If there are signs of distress look to the environment for clues, is there adequate stimulation of the right type for that resident? Is it to hot or cold? Are they offered opportunities to engage even if they have limited verbal and physical capacity? Is there too much stimulation or is their choice of seating causing them discomfort and limiting their capacity to engage?
Seek out the root cause not the quick fix. Ill-being can quickly be turned into wellbeing with the right approach and understanding of what needs our residents need met.
- Mind Your Own Emotions
It is easy to become frustrated, annoyed and upset when the resident you are supposed to be caring for isn’t allowing you to do your job and deliver care. It’s even more frustrating when they seem to just ignore your repeated requests to sit down in order to avoid a fall and keep them safe.
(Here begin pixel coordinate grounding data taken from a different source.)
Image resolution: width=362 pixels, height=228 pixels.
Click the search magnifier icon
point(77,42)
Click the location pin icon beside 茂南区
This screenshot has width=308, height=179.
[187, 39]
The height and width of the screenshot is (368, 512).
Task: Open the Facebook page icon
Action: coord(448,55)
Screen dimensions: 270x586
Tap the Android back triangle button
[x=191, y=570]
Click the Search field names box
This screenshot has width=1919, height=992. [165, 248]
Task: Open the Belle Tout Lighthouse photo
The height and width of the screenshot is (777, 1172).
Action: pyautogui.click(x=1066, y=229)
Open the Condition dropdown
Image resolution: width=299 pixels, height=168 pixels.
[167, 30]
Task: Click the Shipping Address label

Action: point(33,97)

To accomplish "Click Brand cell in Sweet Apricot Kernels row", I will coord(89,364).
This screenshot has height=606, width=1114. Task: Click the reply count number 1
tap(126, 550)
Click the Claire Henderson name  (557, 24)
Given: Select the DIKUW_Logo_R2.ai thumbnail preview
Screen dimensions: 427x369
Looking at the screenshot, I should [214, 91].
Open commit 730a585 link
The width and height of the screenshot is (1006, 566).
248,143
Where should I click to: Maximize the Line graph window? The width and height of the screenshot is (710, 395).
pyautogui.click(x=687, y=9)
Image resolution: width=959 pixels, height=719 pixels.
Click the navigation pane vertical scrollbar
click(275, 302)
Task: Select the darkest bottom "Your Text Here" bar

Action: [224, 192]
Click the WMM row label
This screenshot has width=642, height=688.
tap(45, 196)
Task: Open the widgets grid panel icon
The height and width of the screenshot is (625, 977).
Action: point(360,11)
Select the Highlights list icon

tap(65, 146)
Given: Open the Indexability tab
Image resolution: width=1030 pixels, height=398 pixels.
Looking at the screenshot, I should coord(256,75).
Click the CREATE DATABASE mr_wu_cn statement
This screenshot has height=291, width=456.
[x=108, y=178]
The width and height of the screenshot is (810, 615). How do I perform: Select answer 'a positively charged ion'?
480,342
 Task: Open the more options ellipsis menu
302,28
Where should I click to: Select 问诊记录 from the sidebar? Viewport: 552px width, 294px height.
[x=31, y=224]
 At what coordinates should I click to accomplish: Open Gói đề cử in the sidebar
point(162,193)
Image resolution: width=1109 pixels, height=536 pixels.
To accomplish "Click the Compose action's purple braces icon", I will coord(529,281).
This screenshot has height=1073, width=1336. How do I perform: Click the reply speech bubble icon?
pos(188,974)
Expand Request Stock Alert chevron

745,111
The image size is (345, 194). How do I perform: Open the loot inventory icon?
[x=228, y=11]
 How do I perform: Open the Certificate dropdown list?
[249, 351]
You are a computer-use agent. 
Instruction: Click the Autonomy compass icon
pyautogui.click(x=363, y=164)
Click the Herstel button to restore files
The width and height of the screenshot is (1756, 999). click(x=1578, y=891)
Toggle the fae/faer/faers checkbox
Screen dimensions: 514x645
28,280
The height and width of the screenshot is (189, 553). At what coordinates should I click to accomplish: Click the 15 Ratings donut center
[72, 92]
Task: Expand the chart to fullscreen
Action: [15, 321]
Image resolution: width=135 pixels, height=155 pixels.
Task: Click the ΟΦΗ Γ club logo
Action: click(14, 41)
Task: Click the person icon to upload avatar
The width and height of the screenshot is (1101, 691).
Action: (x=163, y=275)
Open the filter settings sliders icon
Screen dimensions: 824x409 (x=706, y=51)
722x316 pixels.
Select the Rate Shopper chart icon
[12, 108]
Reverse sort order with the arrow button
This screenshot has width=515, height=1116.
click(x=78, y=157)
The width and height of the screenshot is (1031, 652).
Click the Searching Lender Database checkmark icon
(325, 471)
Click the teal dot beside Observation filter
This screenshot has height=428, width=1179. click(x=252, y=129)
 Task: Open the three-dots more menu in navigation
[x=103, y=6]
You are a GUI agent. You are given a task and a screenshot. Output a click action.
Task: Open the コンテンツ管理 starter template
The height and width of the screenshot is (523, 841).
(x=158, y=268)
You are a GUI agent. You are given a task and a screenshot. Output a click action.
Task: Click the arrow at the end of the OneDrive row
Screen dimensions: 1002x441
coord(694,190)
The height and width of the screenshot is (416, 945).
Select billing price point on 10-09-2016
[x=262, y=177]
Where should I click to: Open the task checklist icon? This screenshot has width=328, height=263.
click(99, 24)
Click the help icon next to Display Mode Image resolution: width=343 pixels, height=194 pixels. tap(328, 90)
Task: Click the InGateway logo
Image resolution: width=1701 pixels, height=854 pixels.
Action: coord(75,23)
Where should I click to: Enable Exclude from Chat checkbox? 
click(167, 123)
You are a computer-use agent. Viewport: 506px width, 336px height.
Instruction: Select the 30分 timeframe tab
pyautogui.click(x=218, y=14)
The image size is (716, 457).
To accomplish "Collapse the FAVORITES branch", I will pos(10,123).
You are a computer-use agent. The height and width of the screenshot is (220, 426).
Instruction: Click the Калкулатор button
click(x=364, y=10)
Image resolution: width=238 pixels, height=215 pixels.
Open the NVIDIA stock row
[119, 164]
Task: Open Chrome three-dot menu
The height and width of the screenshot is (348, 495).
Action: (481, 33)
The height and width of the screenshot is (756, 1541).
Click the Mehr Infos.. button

It’s harder again to remain calm and composed when they are calling you abusive names, making sexual advances or accusing you of stealing their belongings.
Such behaviours in residents attract labels such as “nasty”, “sexually inappropriate”, “abusive”, “aggressive” and are frequently bandied around at handover times. Many of the symptoms of dementia often lead to inappropriate and unfair labelling of our residents, which can lead to a state of ill-being and negatively impact the level of care received.
The fact is we are the source of our own frustrations and difficulties when it comes to caring for those with dementia. Too often our frustrations come out of a lack of understanding of how the disease process is effecting the resident, and from our own unrealistic expectations.
Care staff can have a tendency to interpret negative behaviours experienced as a personal attack rather than fully understanding and accepting that these are common symptoms of the disease. In dementia, there is a break down of important brain functions such as social behaviour filters, risk hazard processing and the ability to control and carry out voluntary movements.
It is important to remember that whilst creating new factual memories is impaired in dementia, emotional memory in dementia is well preserved. This is why even though a resident may not remember your name, they may vaguely recall a negative emotional experience with a carer and as a result have a lack of trust and refuse care.
When you can no longer remember who people are, then reading body language becomes crucial to determining if someone is friend or foe. An unfamiliar face coupled with negative body language, a hurried pace and a high pitched voice, combined with no clue regarding what’s going to happen next can incite fear and anxiety in many a resident with dementia.
The best approach is a slow, steady and positive one.
If you want to change the types of behaviour exhibited within your residents then we must change the way we approach our resident, and better educate ourselves and our staff that common symptoms are as a direct result of the condition that they have and are not a deliberate attempt to annoy you.
Our advice is ‘review your approach and expectation’. Change them to suit the resident at hand and their cognitive and physical capacity. Asking and expecting an individual with short term memory loss to remember that you asked them to sit down 5 minutes ago just isn’t going to happen, so lets all stop tormenting ourselves.